The report – ‘Anti-Corruption Compliance and the Legal Profession: The Client Perspective’ – was launched at the IBA Annual Conference in Boston in October 2013.

More than 60 per cent of respondents expressed concern over the relationship between firms and the judiciary, with similar numbers concerned over law firms’ relationship with public authorities. More than 80 per cent of respondents suggested private practice law firms posed some bribery and corruption risks; but nearly two-thirds admitted they did not have a policy in place for monitoring the level of compliance of third parties. Those who did monitor their law firms’ compliance said they employ a range of techniques, including constant supervision, periodic certifications and regular ethical and reputational checks.

Some respondents felt unhappy about the amount or quality of anti-corruption advice offered by their external legal advisers: 65 per cent felt that external legal counsel ‘always’ or ‘frequently’ had enough relevant anti-corruption expertise, the remainder responded ‘sometimes’ or ‘rarely’. Twenty per cent of respondents said they had exerted influence on external lawyers to improve their anti-corruption compliance, with 33 per cent asking to review a law firm’s ethics code.

The report states: ‘the fact that a significant proportion of respondents feel it is necessary to prompt their external legal counsel to improve their anti-corruption policies is further evidence of lawyers’ failure to fully comprehend the pressing business needs of their clients’.

The IBA survey also found that as a result of these perceived risks, companies were extending the strict compliance practices applied to other intermediaries, to law firms. Almost two-thirds of respondents reported an increase in pre-retention due diligence during the last five years, while almost half revealed an increase in monitoring due diligence.

Law firms respond

James Maton, a partner at Edwards Wildman, said raising the focus internally within law firms on bettering their own compliance with anti-corruption laws was ‘a kind of virtuous circle’, which he welcomed.

Rod Fletcher, a partner at Herbert Smith Freehills, agreed, but said the report's conclusions might be surprising ‘to those who assume that the ethical standards imposed [on lawyers] are sufficient to prompt firms to adopt a high standard’ of such compliance from the outset.

However, Fletcher acknowledged that, in the last six months, the press had reported that a London lawyer had been arrested on suspicion of police bribery, and a prosecutor in Indiana had pleaded guilty to corruption charges after modifying a convict's sentence, seemingly backing up the sentiments of survey respondents with regards their law firms’ ethical standards. 

Speaking during the launch of the report in Boston, Tim Dickinson, Co-Chair of the IBA Anti-Corruption Committee, said: ‘lawyers need to realise that anti-corruption compliance is not only a regulatory requirement, but also a demand and an expectation from clients.’

Nick Benwell, partner at Simmons & Simmons and Co-Chair of the IBA Anti-Corruption Committee, told In-House Perspective it was also necessary to have high standards of corruption controls, not only for regulatory or ethical reasons, but also because it makes good business sense to do so.

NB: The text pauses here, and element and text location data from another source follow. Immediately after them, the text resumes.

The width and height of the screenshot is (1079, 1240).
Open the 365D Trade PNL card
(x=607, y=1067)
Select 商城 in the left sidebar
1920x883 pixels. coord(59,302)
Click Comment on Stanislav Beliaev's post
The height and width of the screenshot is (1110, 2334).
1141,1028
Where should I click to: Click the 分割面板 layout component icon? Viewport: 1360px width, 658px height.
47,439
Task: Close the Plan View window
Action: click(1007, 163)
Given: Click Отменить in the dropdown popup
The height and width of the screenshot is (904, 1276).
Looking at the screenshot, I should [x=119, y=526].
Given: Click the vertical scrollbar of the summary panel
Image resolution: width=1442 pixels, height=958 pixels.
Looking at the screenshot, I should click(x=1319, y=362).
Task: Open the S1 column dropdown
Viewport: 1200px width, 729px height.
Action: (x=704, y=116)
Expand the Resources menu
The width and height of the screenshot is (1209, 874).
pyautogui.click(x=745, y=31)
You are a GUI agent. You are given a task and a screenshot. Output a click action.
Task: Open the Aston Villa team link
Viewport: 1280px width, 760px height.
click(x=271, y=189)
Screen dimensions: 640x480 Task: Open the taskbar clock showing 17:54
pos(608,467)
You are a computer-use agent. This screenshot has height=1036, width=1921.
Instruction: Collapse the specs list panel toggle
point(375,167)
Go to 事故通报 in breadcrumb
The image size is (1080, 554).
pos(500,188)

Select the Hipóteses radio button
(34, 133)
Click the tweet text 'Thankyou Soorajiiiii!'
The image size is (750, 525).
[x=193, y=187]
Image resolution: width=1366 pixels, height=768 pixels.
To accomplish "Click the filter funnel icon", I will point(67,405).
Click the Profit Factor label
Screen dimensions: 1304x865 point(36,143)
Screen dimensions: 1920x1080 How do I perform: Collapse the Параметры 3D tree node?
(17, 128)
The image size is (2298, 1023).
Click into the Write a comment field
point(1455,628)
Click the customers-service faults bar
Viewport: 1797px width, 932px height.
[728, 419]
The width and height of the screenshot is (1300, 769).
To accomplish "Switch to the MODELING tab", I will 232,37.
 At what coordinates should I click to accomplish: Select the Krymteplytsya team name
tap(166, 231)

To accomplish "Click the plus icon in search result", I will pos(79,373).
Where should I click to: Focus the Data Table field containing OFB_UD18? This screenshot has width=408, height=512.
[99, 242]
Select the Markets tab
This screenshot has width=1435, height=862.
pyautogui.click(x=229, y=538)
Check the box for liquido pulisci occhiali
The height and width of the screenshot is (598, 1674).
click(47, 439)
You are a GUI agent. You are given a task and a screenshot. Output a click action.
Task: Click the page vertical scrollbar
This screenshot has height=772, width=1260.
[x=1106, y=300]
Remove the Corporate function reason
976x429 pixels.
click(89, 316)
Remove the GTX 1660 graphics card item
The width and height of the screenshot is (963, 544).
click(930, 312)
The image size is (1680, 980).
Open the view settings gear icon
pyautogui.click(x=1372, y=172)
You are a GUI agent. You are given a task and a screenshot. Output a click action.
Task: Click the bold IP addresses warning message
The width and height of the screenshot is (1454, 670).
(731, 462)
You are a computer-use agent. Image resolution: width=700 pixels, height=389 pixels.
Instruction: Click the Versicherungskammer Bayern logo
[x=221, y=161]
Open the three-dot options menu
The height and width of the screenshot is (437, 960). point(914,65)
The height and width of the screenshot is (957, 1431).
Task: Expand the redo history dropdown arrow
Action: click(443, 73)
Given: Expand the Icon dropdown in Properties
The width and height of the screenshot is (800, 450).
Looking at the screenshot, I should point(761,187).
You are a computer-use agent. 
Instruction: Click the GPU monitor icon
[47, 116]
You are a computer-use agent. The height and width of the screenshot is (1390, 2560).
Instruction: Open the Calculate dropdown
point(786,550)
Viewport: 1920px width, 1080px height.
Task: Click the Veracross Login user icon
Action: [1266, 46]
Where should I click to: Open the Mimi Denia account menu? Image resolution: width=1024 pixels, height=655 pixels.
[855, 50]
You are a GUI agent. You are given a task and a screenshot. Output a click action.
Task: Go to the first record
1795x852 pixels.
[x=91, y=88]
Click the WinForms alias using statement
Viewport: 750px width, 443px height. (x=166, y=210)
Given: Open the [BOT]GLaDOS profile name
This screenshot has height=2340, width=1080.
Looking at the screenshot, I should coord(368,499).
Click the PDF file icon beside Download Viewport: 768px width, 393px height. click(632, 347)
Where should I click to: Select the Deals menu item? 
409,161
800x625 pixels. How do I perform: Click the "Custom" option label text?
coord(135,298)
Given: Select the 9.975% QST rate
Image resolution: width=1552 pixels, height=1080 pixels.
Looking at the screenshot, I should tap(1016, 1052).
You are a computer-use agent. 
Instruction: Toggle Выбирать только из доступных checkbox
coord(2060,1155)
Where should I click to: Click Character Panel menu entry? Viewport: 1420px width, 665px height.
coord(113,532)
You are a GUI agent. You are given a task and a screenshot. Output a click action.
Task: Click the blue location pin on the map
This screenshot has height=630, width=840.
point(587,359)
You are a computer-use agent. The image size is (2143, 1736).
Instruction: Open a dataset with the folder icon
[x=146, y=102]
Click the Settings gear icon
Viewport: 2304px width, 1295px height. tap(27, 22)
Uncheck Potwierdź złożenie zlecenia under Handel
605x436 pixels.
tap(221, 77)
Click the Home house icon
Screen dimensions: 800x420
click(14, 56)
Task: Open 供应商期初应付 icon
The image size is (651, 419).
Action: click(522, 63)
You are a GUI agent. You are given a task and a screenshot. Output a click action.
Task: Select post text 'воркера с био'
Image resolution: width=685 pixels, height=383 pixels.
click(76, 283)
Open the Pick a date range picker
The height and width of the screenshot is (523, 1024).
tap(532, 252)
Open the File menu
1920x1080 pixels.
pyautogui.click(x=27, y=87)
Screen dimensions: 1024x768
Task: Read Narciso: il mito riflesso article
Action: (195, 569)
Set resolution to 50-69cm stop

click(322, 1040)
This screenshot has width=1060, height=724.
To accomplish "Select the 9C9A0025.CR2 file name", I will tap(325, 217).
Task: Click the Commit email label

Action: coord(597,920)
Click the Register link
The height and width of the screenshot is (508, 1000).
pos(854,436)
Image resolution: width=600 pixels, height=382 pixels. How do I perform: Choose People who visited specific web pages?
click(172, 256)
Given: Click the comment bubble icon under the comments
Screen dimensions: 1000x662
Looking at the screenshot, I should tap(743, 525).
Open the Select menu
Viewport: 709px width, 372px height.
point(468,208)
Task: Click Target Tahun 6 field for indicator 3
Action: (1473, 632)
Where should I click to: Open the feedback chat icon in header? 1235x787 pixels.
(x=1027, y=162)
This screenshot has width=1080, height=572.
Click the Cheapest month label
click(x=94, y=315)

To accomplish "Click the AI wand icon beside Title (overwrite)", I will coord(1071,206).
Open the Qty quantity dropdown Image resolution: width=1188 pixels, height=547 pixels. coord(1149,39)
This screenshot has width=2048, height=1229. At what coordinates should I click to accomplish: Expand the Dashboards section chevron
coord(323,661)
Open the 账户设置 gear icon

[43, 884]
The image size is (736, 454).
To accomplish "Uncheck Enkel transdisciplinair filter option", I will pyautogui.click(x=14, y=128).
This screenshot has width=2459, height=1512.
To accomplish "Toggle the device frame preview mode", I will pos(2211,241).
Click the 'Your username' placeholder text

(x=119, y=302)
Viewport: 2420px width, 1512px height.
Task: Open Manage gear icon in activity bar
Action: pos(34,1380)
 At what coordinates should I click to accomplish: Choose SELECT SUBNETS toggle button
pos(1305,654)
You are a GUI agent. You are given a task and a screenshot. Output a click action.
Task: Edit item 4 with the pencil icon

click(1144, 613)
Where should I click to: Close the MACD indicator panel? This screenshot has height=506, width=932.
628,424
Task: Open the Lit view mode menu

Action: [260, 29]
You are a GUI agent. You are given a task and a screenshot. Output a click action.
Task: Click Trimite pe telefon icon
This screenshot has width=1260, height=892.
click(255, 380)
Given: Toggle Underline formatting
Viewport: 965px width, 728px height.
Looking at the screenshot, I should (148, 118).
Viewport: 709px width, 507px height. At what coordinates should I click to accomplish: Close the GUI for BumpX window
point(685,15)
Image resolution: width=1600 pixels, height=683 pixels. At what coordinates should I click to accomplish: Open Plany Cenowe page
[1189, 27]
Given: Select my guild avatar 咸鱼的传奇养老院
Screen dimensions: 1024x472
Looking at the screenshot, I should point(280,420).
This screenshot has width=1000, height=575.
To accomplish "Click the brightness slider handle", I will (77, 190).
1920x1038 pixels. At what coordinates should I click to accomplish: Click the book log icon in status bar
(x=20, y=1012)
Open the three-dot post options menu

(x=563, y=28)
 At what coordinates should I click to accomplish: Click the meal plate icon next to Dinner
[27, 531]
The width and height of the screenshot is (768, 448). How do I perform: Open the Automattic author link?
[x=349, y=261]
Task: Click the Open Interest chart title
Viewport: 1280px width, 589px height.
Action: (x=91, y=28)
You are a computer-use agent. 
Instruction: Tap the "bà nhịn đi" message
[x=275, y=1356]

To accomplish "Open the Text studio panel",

He added that since the introduction of the UK’s Bribery Act, there was an increased expectation from clients for law firms to implement a comprehensive anti-corruption compliance programme. 

‘This expectation has ensured that compliance is now treated as a key part of a law firm’s relationship with their client’, said Benwell. ‘Similarly law firms are conducting their own due diligence on third parties with whom they do business and so the scrutiny continues down the chain’.